When Vica and Vadik left, he couldn’t stop thinking about her. He didn’t think he would see her again, because Vadik never kept his girlfriends for a long time, which was probably for the best, and yet he kept fantasizing about her. Then a week later he saw her in Lenin’s library by pure chance. She had come to research her paper on Pavlov. He sat next to her in the reading room while she studied, then they went to get ice cream and ended up walking around Moscow for hours. By the end of the night, it became impossible to imagine that they wouldn’t be together.
Vica broke up with Vadik right away, and Sergey was relieved to know that Vadik wasn’t too mad at him. If anything he seemed amused. “You and a girl like Vica, huh! Good luck!” He seemed to gloat a little bit too, because Sergey’s remarkably uncomplicated love life was becoming bumpy just like his.

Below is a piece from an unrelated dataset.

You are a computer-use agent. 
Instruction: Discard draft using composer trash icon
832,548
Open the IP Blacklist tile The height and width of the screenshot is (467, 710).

The hardest part of it was telling Regina. It was the thought of disappointing her mother that horrified him the most. For some reason Sergey imagined that the breakup scene would involve all three of them. They would be sitting in the kitchen, just like they had during English lessons, their cups on the table with a dirty spoon, a half-eaten cookie, a crust of bread. And then Sergey would deliver his news and disrupt the harmony. He imagined that Regina would run out of the kitchen in tears, but her mother would stay. She wouldn’t say anything, she’d just stare at Sergey for a very long time. Vadik unwittingly spared him from that. He had no idea that Sergey hadn’t yet told Regina when he talked to her. She called Sergey right after to say that he disgusted her and that she never wanted to see him again. “Disgusted”—that was what she said, and the word bothered him for a long time after that. But he was with Vica, and he felt that no amount of pain or guilt could ruin his happiness. It was like this: He would wake up in the morning, go out onto the street to get to work or to the university, and find the world saturated with Vica. The trees, the sidewalks, the honking cars, the heavy buses were all somehow about Vica. The image of her seemed to bounce off every single thing and go straight to Sergey, making him impatient to see her. He’d never wanted anyone as much as he wanted Vica, nor had anybody wanted him as much as she did. She kept telling him how she loved his taste, how she missed his smell, how he could have her anytime, anytime at all—“even if I’m asleep, you can just wake me up. I won’t get mad, I promise. Always, anytime!” She was greedy and loud, but she was also fragile — something that very few people saw in her. She had this capacity to feel more intensely than other people he knew — both joy and grief. There was something raw about the way Vica experienced the world, something that always moved him, and he had always felt the need to protect her, to hug her, to shield her from the pain of living.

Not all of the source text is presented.